Task objective:
Report, copied in full, each line of the items below that contains the string "menu". Treat uppercase and lowercase letters as distinct.

START Records provided

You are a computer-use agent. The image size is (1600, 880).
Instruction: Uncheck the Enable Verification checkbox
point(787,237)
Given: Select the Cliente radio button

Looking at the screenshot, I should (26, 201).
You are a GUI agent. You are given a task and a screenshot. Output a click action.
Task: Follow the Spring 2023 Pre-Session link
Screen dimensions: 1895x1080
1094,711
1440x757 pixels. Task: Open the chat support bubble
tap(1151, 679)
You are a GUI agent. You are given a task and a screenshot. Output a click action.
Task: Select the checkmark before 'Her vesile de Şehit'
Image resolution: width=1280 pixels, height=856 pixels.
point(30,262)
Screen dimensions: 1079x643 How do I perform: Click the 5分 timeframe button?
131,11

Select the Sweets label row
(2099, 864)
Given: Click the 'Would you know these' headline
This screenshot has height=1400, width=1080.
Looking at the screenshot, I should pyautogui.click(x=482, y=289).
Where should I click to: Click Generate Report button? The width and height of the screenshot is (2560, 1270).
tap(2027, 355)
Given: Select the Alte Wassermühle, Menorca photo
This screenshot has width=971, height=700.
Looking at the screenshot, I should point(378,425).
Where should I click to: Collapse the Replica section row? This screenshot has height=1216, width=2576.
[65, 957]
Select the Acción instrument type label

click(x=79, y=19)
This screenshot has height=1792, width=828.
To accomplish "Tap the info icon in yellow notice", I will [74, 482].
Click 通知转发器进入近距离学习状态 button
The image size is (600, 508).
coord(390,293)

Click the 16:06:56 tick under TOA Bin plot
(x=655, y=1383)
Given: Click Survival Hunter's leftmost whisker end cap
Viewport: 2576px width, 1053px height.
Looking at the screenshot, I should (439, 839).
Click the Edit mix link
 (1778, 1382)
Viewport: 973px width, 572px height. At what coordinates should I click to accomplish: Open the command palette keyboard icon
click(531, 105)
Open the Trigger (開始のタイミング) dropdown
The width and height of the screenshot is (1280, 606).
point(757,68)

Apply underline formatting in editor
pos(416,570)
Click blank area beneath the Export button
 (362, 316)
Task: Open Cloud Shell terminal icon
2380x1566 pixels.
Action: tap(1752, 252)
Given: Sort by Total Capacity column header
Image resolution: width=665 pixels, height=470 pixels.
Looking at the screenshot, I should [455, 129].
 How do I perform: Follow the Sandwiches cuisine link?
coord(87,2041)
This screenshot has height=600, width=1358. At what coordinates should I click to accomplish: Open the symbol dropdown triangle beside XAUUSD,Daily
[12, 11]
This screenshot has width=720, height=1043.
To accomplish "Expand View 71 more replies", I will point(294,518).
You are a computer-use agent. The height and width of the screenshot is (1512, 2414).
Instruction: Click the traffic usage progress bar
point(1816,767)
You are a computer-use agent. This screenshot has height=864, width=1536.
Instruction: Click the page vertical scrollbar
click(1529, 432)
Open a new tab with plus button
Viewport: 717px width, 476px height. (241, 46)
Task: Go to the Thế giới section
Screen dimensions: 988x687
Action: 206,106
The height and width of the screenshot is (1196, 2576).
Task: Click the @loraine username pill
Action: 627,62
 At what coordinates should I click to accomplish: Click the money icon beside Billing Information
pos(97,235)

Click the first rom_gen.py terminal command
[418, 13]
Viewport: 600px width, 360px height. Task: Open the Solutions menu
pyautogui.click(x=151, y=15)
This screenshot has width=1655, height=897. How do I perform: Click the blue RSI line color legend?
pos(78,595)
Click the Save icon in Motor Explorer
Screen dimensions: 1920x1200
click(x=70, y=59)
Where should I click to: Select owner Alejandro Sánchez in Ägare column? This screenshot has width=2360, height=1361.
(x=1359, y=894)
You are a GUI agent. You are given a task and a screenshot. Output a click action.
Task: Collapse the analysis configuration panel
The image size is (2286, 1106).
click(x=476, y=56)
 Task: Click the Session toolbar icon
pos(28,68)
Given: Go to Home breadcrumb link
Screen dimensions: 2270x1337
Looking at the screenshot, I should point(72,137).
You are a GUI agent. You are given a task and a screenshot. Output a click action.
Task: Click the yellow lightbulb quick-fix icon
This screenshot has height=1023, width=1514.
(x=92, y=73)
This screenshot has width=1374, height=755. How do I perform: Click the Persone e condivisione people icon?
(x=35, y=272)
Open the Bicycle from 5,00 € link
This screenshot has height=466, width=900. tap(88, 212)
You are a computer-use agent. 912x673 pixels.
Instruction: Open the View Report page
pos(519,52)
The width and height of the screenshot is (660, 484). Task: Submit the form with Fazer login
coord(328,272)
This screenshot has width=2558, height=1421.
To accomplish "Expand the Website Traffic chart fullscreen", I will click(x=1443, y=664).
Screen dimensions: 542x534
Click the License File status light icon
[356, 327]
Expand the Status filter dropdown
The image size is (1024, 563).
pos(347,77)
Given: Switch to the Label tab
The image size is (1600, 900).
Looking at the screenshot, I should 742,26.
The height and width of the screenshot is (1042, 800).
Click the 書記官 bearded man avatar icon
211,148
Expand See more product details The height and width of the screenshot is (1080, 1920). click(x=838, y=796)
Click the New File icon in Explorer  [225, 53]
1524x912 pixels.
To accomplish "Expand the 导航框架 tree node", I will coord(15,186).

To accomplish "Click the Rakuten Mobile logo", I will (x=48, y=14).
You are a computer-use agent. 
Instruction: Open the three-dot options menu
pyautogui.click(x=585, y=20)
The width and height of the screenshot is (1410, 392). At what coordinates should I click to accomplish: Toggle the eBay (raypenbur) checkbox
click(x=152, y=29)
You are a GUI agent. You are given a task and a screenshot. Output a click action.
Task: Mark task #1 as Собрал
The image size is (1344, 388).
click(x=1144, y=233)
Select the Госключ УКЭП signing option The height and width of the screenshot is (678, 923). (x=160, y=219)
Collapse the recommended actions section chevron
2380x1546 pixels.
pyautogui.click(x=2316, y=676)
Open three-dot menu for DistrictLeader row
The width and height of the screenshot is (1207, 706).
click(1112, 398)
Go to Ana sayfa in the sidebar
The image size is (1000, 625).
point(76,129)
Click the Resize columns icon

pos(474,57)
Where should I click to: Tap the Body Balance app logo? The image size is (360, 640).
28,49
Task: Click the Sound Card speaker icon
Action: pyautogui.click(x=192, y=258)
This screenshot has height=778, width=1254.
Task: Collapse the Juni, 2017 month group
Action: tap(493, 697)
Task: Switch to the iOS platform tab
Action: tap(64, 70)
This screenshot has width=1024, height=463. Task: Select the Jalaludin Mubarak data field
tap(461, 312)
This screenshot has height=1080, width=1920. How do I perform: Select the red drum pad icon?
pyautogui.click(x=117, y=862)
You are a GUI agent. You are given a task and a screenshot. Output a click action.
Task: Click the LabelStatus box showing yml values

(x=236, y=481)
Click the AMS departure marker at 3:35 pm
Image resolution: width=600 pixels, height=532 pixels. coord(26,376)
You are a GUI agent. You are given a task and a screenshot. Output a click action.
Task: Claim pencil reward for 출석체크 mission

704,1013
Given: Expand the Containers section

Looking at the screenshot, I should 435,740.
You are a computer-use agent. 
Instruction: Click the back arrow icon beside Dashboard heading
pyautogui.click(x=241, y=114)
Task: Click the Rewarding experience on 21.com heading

END Records provided

Exercise response:
Viewport: 600px width, 360px height. Task: Open the Solutions menu
Instruction: Open the three-dot options menu
Open three-dot menu for DistrictLeader row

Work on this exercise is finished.